Professor Williams has organized the course so that it can be taken straight through, proceeding from elementary descriptive statistics to standard and advanced techniques in statistical inference. Those with a background in other statistics software may also find the progression very helpful, while students seeking help in specific areas can jump in and out at any point throughout the course.
Discover a Powerful Set of Statistical Tools
Learning Statistics begins with an overview of the field, including how to calculate and display summaries of data. Professor Williams then introduces R and discusses its advantages over other statistical analysis packages. Unlike many such products, which are costly to purchase and upgrade, R and RStudio are entirely free. Before the end of Lecture 2, you are up and running R code.
The next six lectures cover descriptive statistics and probability, in which you learn to draw conclusions from a given sample of data by using visual aids such as histograms, scatterplots, and box plots. Employing concepts such as the normal distribution, central limit theorem, and correlation, you explore a variety of probability distributions and graphical analysis techniques. You are introduced to the formulas for these operations as well as the simple R commands that run them automatically.
Starting in Lecture 8, you explore the remarkable power of statistics to make inferences about an entire population, based on a small sample. You discover how to frame a hypothesis, build a model, and deduce propositions from the resulting data. You study simple linear regression, multiple linear regression, ANOVA (analysis of variance), and other cornerstone techniques, while also using R to run simulations of many different scenarios from the R Datasets Package.
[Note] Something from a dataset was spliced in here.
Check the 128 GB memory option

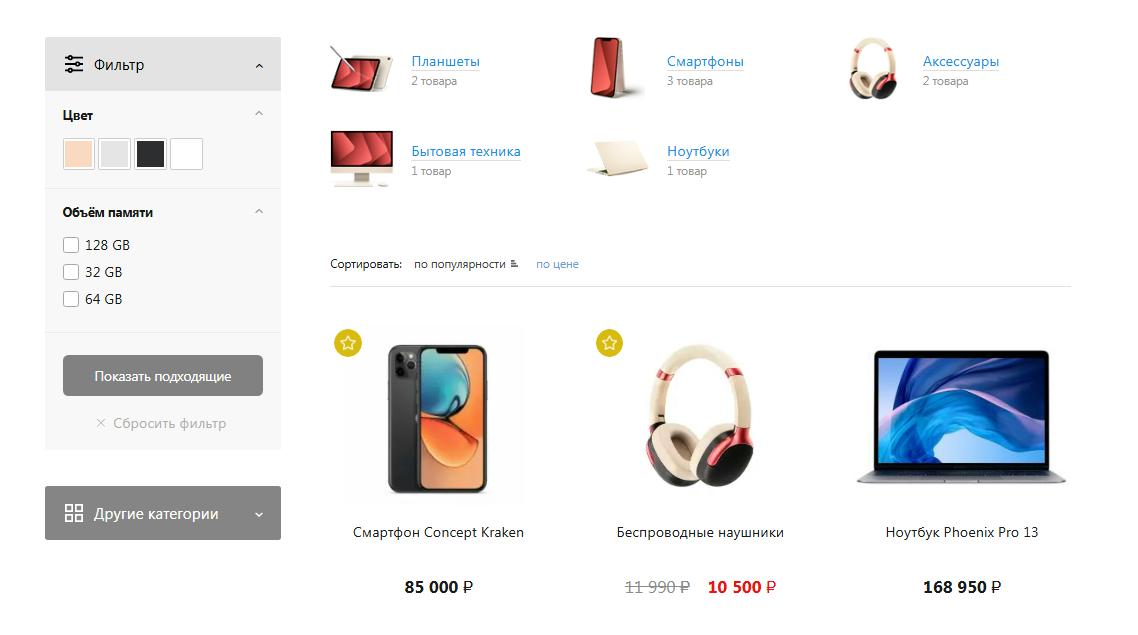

In the last third of the course, you learn how statisticians go beyond what beginners are often taught, developing branches of applied statistics that have spun off to form their own immensely productive specialties. These include:
- Experimental design: While there are many techniques for analyzing data you already have, even more powerful is designing an experiment to decide how data is collected from the start. Consider such elements of good design as blocking, randomization, and replication to ensure that your experiment produces sound statistical results.
- Spatial statistics: Maps have always been information-rich artifacts, but they are now more useful than ever thanks to the advent of GPS-enabled data-gathering devices and powerful computers, combined with a panoply of statistical tools for treating spatial autocorrelation as a rich new source of information.
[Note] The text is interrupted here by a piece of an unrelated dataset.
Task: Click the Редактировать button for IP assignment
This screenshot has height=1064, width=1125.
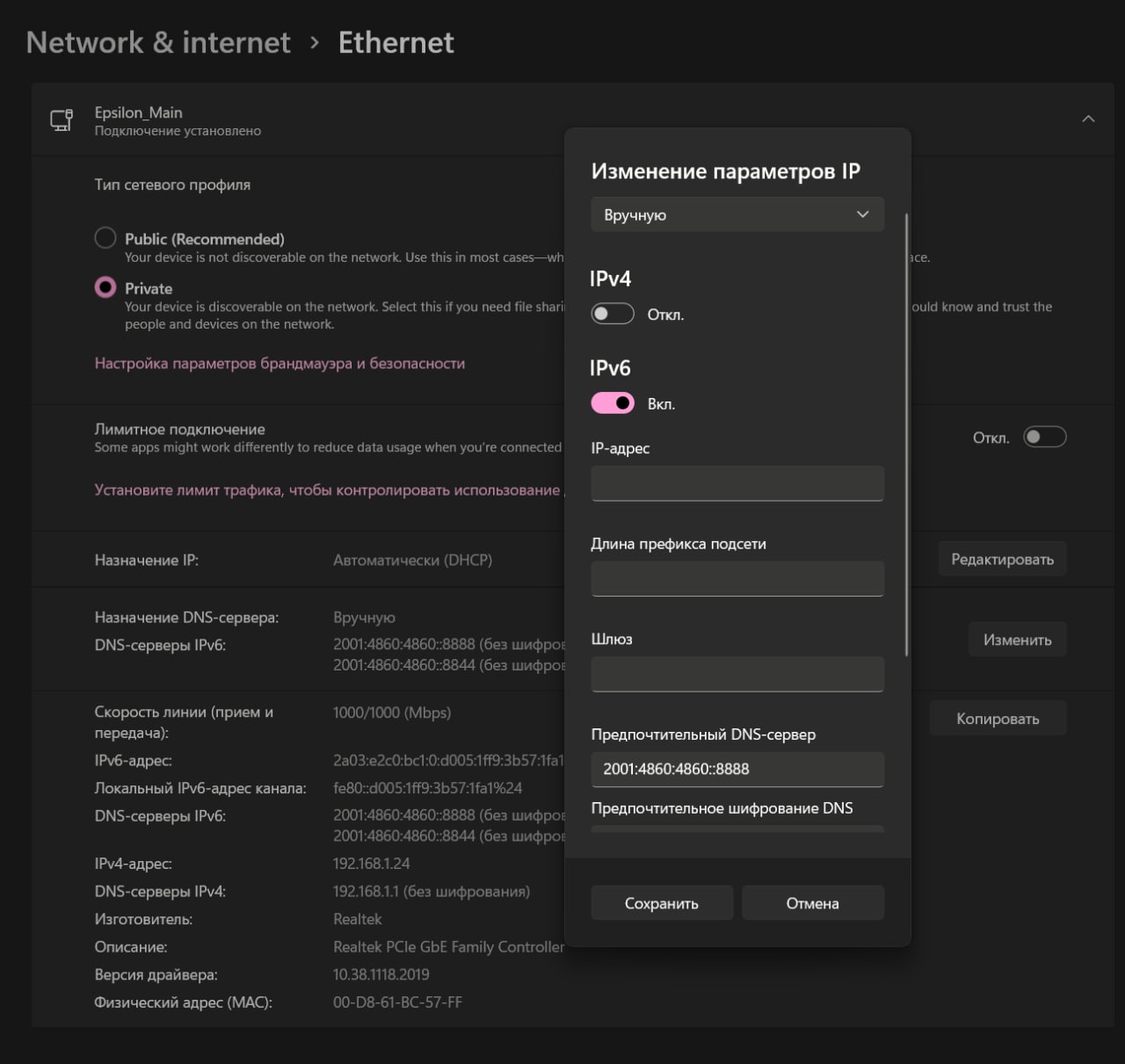Action: click(1002, 560)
- Time series analysis: Just as fascinating as spatial data is information collected sequentially over time—in finance, meteorology, biology, agriculture, and other fields. One of the most important goals of time series analysis is forecasting, which extracts short- and longer-term patterns in the data.
- Bayesian inference: Textbook statistics is often based on a “frequentist” paradigm, in which sampling is theoretically unlimited. But for many real-life situations, your information is almost always incomplete, and likely to be revised. This is the forte of Bayesian inference.
You close the course with a lecture on how to customize R to select and combine information in whatever way you want, so that R best serves your own needs.
Dr. Williams has made it her life’s work to get students, parents, educators, and the community at large excited about mathematics and especially statistics, which she describes as “a powerful framework for THINKING—for reaching insights and solving problems.” As witnessed by her TED Talk, which has been viewed over one million times, Dr. Williams has a gift for demystifying statistics and making it relevant to everyone—because whenever you hear a statistical argument that directly affects your health, livelihood, autonomy, or your firmly held beliefs, you should say, “Show me the data, so I can decide for myself.” With this course, you will be able to do exactly that.